During a pregnancy is one of the few times when the “moderation is key” dietary advice does NOT apply. There are some foods that should be completely avoided and some that should be limited during pregnancy.
Foods to AVOID During Pregnancy
- Unpasteurized milk, soft cheeses, and juice – During pasteurization, the product is heated to a point where the dangerous bacteria are destroyed. Consuming products that are unpasteurized increases the risk of developing a foodborne illness. Soft cheeses (brie, feta, gorgonzola, etc.) are frequently made with unpasteurized milk. Read food labels carefully. Choose products that clearly state “pasteurized” or “made with pasteurized milk.”
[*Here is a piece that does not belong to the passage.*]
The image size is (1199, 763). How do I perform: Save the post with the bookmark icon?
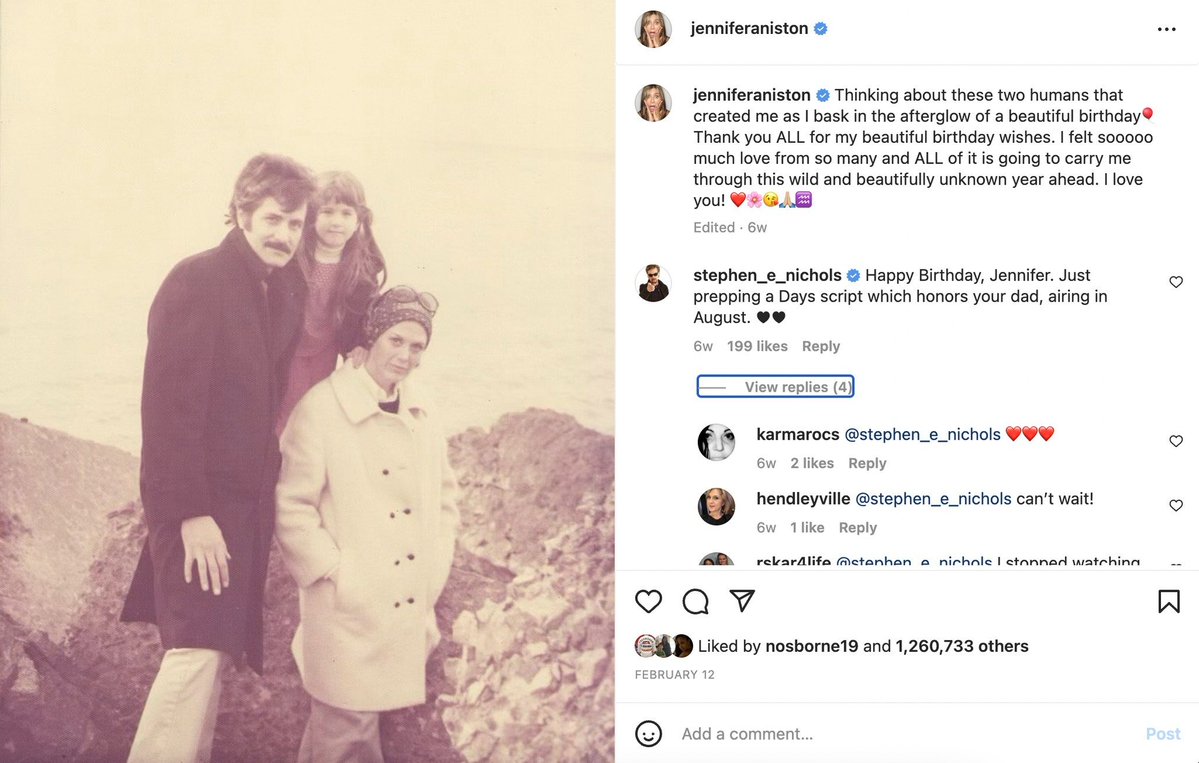[1168, 602]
- Raw or undercooked meat, poultry, seafood, or eggs – In addition to taste, one of the key reasons why we cook our food has to do with food safety. Food that has not been cooked completely is more likely to contain dangerous bacteria that can make us (and our unborn baby) sick. Cook meat, poultry, and seafood to the temperatures shown. You can’t tell by looking whether a food has been cooked to the correct temperature. The only way to know for certain is to check it with a meat thermometer. When eating eggs, a good rule of thumb is to stick with scrambled or hard boiled. The yolk and egg whites should be firm. This also means that eating cookie dough or licking the beaters when making a cake is off-limits too! Sorry! 🙁
- Refrigerated deli meats and hot dogs – This is probably the one that I had the hardest time with during my pregnancy. I LOVE turkey sandwiches! In most cases, refrigerating foods slows the growth of bacteria. There is one particular microbe that thrives in cool temperatures, and it can prove to be fatal for your unborn baby. Consuming refrigerated deli meats and hot dogs during pregnancy can increase your risk of contracting listeriosis, which can lead to miscarriage. The only safe way to consume these products is to cook them before you eat them until they are steaming hot!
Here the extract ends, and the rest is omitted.